## Homework 0 Part 2: Data Loaders

In this assignment, you will be provided with data and an expected result. Your task is to fill out the starter code to obtain the expected result. Do not modify the data (X or Y), and do not modify the instantiation of the dataset or dataloader.

All three versions -- easy difficulty, medium difficulty, and hard difficulty -- have the same solution code and the same examples. We recommend starting with the easy difficulty. Once you get the expected results with the easy difficulty, try again with the medium difficulty. If you want to challenge yourself, try again with the hard difficulty.
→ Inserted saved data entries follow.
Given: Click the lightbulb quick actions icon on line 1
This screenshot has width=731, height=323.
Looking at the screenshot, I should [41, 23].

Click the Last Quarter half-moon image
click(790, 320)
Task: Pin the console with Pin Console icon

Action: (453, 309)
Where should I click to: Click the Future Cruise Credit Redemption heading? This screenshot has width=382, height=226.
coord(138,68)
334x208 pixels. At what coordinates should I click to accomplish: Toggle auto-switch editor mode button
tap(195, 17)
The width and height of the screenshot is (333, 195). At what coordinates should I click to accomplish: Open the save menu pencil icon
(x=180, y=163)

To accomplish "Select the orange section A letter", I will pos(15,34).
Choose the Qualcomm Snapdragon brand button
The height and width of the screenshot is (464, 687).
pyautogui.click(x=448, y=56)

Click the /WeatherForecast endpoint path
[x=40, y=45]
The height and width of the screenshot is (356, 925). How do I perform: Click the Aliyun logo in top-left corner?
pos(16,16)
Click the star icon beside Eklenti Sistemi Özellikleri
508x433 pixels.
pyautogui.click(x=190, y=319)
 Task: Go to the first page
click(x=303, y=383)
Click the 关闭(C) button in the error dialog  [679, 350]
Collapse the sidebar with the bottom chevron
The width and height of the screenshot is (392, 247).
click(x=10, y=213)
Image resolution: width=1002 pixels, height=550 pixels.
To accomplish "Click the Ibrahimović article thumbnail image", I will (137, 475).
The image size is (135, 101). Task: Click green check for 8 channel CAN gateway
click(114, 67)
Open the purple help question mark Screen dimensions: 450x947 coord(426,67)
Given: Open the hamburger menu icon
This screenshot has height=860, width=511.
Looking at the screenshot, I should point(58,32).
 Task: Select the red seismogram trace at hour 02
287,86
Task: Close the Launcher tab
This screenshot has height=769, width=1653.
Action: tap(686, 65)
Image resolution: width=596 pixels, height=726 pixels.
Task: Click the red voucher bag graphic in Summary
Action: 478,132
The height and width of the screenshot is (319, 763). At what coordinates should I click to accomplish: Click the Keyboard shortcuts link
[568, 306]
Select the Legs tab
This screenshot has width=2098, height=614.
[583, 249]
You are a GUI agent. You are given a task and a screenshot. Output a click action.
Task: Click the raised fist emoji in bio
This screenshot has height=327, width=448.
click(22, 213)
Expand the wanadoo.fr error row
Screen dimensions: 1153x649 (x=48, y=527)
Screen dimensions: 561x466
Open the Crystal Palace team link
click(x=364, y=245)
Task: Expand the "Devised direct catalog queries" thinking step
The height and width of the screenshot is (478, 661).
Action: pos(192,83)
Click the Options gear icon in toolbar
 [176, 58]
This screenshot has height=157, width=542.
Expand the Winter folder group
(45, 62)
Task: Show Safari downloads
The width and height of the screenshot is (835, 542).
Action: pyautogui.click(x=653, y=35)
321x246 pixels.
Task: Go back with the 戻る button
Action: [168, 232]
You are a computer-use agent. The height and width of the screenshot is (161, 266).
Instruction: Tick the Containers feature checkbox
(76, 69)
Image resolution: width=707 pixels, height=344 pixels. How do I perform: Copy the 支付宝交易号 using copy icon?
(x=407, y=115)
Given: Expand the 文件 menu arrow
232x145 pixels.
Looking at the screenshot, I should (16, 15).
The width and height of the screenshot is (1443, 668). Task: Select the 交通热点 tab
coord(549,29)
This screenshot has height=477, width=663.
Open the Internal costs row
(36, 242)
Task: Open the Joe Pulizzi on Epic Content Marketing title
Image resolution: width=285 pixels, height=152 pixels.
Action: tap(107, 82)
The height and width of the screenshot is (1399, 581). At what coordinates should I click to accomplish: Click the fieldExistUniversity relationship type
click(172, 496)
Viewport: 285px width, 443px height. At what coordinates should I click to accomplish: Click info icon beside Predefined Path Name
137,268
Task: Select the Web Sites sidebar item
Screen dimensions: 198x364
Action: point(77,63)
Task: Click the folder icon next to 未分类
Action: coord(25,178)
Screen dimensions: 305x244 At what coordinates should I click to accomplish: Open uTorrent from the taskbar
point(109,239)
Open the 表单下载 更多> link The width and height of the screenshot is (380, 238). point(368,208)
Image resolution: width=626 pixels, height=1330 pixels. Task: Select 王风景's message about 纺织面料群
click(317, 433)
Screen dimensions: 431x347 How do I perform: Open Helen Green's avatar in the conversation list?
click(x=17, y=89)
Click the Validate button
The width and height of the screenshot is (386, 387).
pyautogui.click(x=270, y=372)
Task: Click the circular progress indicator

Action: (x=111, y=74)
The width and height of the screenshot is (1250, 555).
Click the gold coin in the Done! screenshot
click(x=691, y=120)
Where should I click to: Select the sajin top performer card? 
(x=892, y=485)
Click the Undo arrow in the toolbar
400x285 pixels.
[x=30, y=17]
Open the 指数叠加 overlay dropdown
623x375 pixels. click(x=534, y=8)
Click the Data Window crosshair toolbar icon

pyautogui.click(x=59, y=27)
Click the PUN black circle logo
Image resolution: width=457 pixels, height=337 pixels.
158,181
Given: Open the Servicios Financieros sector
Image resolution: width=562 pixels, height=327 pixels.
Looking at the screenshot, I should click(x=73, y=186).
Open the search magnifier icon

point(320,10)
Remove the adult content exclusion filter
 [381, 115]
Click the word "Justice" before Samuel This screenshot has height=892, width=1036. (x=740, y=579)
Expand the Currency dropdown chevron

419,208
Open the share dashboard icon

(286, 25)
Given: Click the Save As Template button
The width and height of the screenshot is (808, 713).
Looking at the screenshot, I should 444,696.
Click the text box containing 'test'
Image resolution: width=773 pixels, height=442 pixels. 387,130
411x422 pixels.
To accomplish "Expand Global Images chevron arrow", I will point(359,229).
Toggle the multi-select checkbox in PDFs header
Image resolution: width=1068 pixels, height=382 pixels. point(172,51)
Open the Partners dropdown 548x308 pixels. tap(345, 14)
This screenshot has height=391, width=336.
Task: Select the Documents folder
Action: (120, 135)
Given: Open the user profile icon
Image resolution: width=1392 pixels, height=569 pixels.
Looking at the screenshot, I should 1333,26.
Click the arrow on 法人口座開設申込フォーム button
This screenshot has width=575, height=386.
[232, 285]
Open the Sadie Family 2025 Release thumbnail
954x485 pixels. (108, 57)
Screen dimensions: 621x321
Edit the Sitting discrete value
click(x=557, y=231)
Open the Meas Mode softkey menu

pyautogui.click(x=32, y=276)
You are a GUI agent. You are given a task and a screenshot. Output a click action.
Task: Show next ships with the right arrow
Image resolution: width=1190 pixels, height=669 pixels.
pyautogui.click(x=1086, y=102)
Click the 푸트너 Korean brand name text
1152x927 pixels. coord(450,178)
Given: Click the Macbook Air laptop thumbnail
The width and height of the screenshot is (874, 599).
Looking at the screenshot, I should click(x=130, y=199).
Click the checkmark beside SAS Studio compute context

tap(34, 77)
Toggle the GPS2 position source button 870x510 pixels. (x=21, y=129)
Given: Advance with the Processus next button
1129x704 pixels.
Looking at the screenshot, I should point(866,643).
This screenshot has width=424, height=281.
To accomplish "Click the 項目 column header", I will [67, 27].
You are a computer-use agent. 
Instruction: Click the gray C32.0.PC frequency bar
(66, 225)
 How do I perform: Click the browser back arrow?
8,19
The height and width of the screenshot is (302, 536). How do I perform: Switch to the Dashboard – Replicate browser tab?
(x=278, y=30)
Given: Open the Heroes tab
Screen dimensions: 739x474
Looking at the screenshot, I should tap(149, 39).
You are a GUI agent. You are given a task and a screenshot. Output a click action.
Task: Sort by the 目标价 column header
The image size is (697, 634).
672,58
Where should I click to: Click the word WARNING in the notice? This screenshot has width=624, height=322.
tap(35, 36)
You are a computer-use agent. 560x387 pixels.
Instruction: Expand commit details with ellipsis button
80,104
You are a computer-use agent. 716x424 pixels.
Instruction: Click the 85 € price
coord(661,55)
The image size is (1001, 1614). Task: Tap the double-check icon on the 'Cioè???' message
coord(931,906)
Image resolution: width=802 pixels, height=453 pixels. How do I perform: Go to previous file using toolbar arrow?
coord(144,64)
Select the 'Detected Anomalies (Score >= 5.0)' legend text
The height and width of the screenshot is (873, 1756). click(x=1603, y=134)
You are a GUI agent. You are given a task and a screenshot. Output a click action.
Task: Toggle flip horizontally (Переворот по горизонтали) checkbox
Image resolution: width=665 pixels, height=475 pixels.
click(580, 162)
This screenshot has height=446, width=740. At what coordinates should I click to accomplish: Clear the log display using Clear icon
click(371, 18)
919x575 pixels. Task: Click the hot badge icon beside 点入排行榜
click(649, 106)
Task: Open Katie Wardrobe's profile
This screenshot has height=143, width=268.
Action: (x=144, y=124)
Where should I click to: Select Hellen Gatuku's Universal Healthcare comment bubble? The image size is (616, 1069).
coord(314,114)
CUDA is not required to complete most of this assignment, but it is required to execute the final command. Please use AWS to access CUDA available resources by following the recitation.

<hr style="border:2px solid gray"> </hr>

In [1]:
import numpy as np
import torch

<hr style="border:2px solid gray"> </hr>

### Exercise 1

In [2]:
X = np.array([2,  3,  4,  5,  6,  7,  8,  9])

In [3]:
class ExampleDataset1(torch.utils.data.Dataset):
    
    def __init__(self, X):
        self.X = X
        self.length = len(self.X)
    def __len__(self):
        return self.length

    def __getitem__(self, i):
        return self.X[i]

    def collate_fn(batch):
        batch_X = torch.as_tensor(batch)
        return batch_X
        

In [4]:
dataset1 = ExampleDataset1(X)

dataloader1 = torch.utils.data.DataLoader(dataset1,
                                          batch_size=2, 
                                          shuffle=False,
                                          collate_fn=ExampleDataset1.collate_fn)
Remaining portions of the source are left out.